2. Konsultationsmöglichkeiten in Spezialgebieten - erreichbar -
Nicht-spezialisierte Ärzte können ihre Kompetenz erweitern, indem sie Expertensysteme für Spezialgebiete konsultieren. Damit würde der vielfach kritisierten, immer weitergehenden Spezialisierung in der Medizin entgegengewirkt werden. So ist es z.B. das Ziel von ONCOCIN, Kliniken die Durchführung komplexerer Krebstherapien zu ermöglichen, die bisher dazu nicht in der Lage waren.
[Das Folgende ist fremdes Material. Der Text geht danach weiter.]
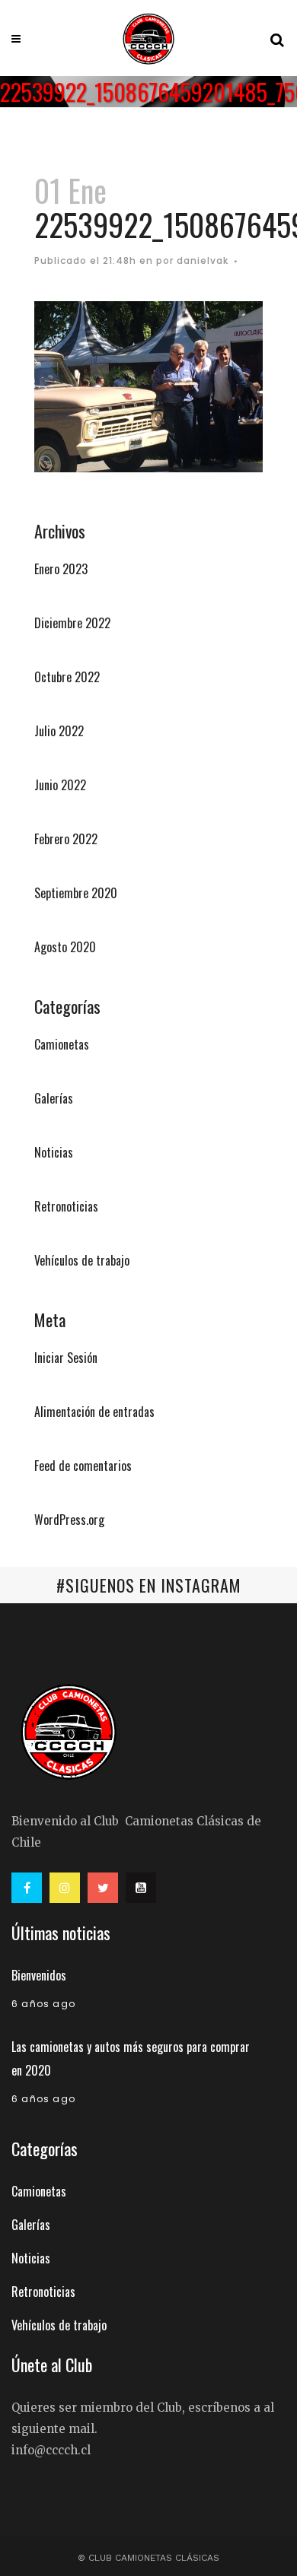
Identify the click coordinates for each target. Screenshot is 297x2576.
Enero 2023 (61, 569)
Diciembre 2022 (72, 623)
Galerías (53, 1098)
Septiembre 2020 (75, 893)
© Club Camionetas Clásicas (148, 2557)
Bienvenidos (38, 1975)
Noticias (53, 1152)
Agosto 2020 (65, 947)
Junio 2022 (60, 785)
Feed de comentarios (83, 1465)
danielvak (202, 260)
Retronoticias (66, 1206)
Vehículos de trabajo (81, 1260)
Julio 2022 (59, 731)
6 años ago (43, 2003)
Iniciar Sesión (65, 1357)
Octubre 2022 (67, 677)
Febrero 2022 (65, 839)
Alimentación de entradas (94, 1411)
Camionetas (61, 1044)
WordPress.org (69, 1519)
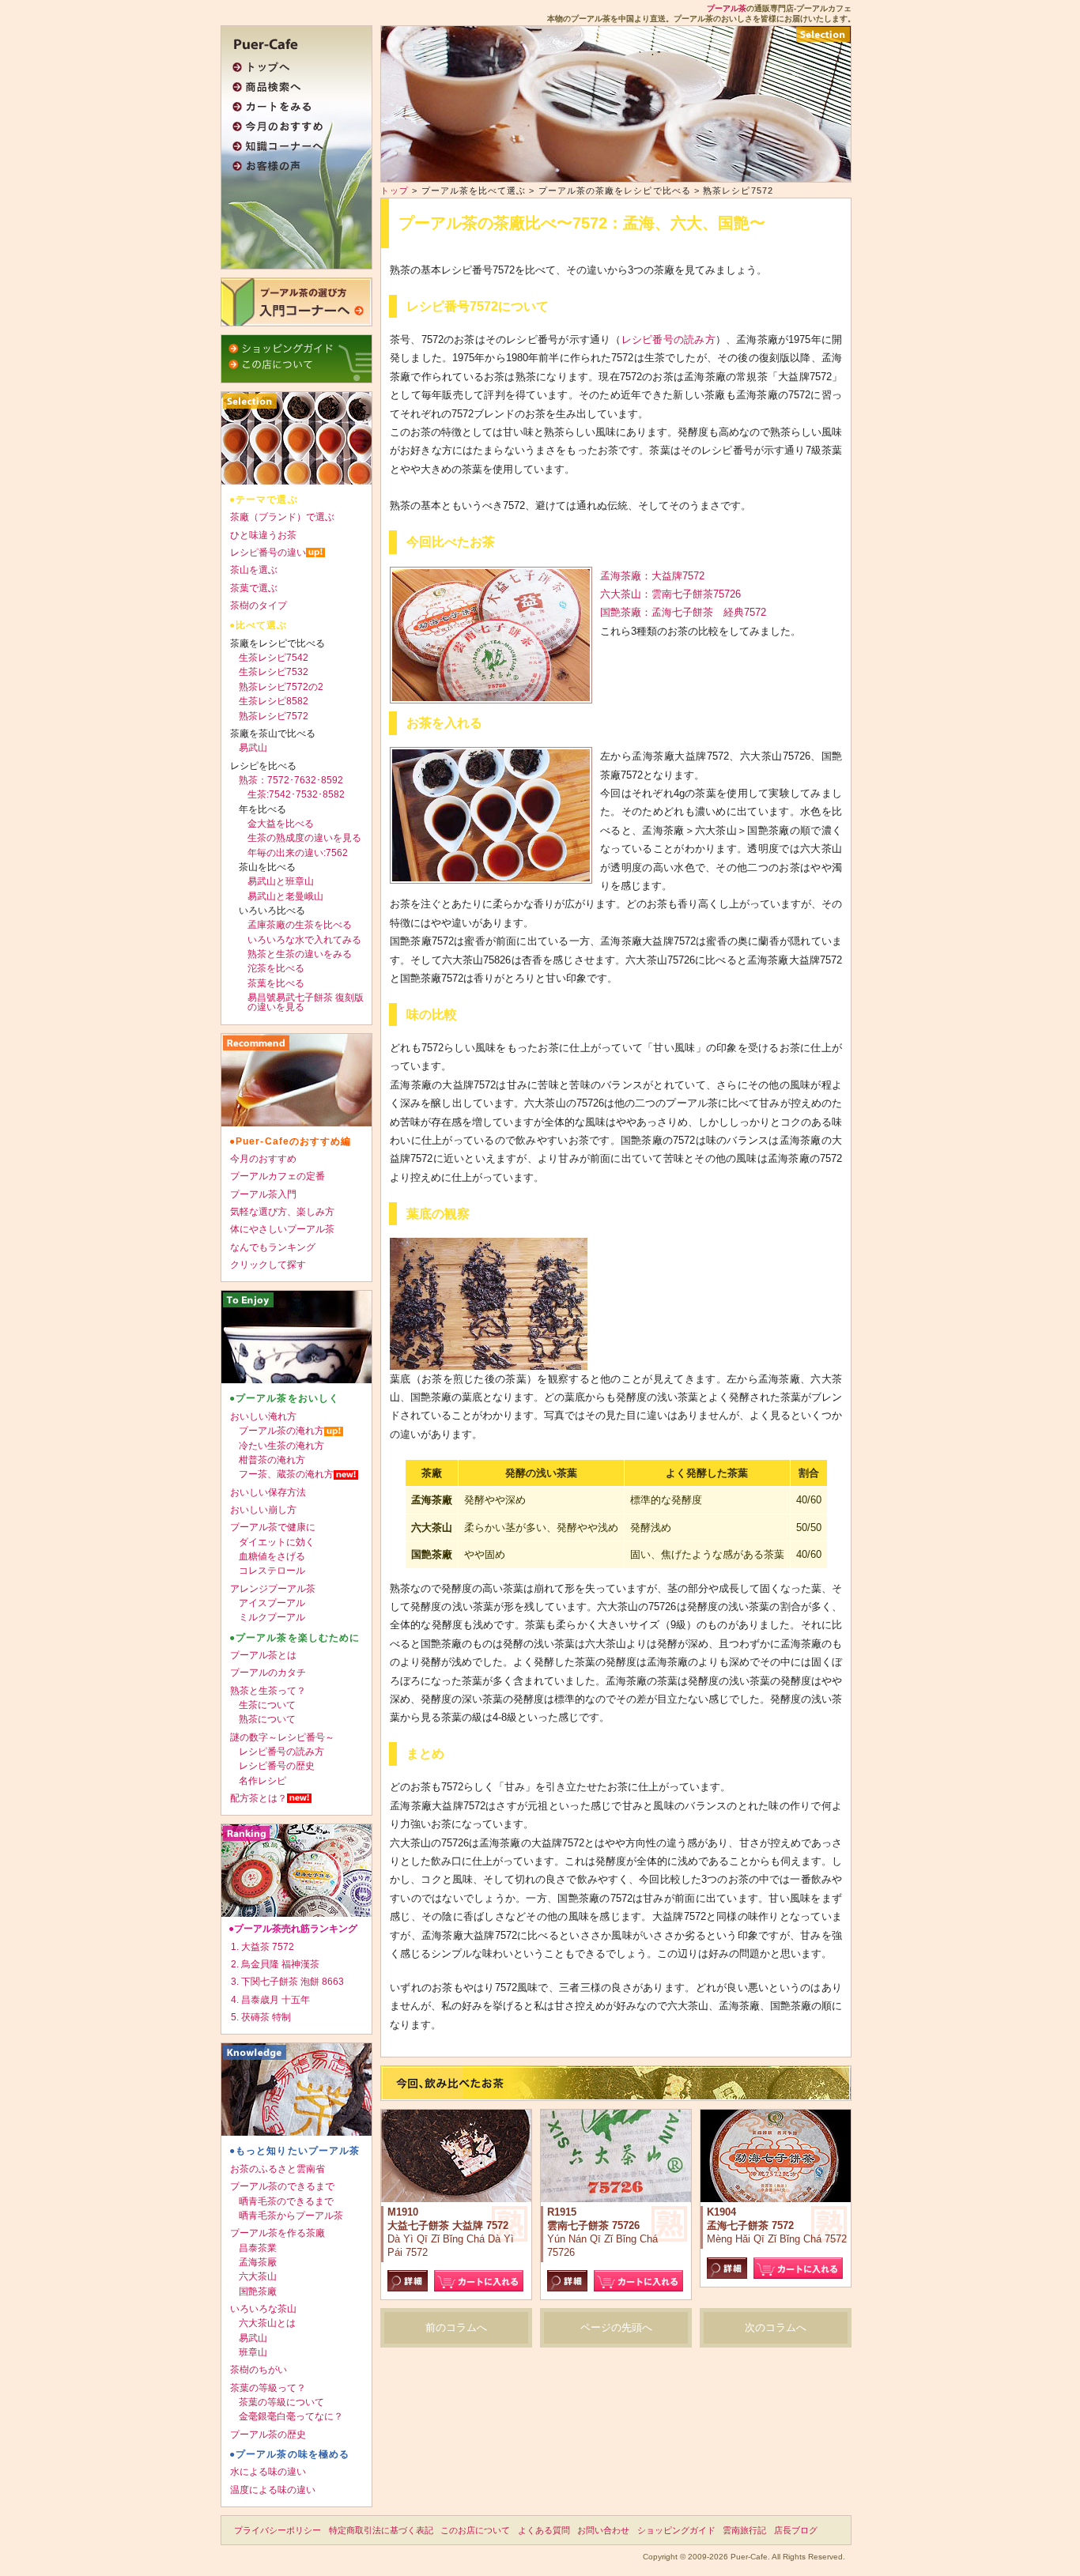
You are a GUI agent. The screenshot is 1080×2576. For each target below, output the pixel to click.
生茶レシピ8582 (273, 701)
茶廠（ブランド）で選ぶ (282, 516)
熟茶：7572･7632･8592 (291, 780)
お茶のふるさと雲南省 (277, 2168)
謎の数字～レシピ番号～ (282, 1737)
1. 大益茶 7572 (262, 1946)
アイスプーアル (272, 1603)
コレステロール (272, 1570)
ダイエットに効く (277, 1542)
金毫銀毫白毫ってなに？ (291, 2416)
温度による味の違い (272, 2489)
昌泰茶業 (258, 2248)
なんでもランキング (272, 1247)
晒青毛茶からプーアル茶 (291, 2215)
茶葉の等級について (281, 2402)
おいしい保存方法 (268, 1492)
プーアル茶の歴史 (268, 2434)
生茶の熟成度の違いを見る (304, 837)
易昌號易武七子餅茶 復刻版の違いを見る (305, 1002)
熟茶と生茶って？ (268, 1690)
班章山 (253, 2352)
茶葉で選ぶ (254, 588)
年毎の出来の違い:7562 (297, 852)
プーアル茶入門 (263, 1194)
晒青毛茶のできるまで (286, 2201)
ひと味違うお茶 (263, 535)
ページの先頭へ (616, 2327)
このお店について (475, 2530)
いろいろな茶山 (263, 2308)
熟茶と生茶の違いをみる (299, 954)
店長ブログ (796, 2530)
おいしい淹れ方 (263, 1416)
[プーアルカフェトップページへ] (292, 42)
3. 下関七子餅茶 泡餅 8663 (287, 1981)
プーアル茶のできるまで (282, 2186)
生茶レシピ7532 (273, 671)
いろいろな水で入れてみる (304, 939)
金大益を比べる (280, 823)
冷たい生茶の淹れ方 (281, 1445)
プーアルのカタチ (268, 1672)
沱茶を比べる (275, 968)
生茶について (267, 1704)
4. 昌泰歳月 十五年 (270, 1999)
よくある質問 (544, 2530)
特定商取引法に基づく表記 (381, 2530)
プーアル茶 (726, 8)
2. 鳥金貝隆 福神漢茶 (275, 1964)
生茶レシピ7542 (273, 657)
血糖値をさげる (272, 1556)
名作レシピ (262, 1780)
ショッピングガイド (676, 2530)
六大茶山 (258, 2276)
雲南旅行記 (744, 2530)
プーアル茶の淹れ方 (281, 1430)
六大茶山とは (267, 2323)
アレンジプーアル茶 (272, 1588)
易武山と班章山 (280, 881)
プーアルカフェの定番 (277, 1176)
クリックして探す (268, 1264)
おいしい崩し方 (263, 1509)
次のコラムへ (775, 2327)
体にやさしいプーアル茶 (282, 1229)
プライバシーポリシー (277, 2530)
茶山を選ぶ (254, 569)
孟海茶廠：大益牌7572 (652, 576)
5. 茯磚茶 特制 (261, 2017)
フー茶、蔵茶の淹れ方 (286, 1474)
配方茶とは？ (258, 1798)
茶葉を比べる (275, 983)
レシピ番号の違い (268, 552)
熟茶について (267, 1719)
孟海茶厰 (258, 2262)
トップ (394, 190)
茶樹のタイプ (258, 605)
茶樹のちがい (258, 2369)
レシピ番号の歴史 (277, 1765)
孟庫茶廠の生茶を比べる (299, 924)
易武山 (253, 747)
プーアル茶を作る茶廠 (277, 2232)
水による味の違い (268, 2471)
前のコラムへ (456, 2327)
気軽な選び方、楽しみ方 (282, 1211)
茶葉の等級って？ (268, 2387)
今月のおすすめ (263, 1158)
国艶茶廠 (258, 2291)
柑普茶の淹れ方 (272, 1459)
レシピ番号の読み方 (668, 339)
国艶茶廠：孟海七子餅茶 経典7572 (683, 612)
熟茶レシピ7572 (273, 716)
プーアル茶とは (263, 1655)
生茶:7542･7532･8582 (296, 794)
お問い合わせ (603, 2530)
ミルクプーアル (272, 1617)
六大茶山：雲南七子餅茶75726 (670, 594)
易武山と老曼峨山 (285, 896)
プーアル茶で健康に (272, 1527)
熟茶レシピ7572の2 (281, 686)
3. Kritik getroffener Entscheidungen - erreichbar -
Während bei der Konsultation eines Expertensystems (siehe 2.) der Dialog den Erfolg von Expertensystemen maßgeblich beeinflussen wird, setzt die Kritik getroffener Entscheidungen eine allgemeine Dokumentation medizinischer Daten in einem klinischen Informationssystem voraus. Ein Expertensystem kann dessen Funktionalität erweitern, indem es automatisch die Symptome auswertet, seine Schlußfolgerungen mit denen des Arztes vergleicht und bei großen Abweichungen Kritik übt. Vergleichbare Arzneimittelinformationssysteme sind bereits im Einsatz; sie melden sich, wenn ein Patient eine bekannte Allergie gegen ein ihm verschriebenes Medikament hat.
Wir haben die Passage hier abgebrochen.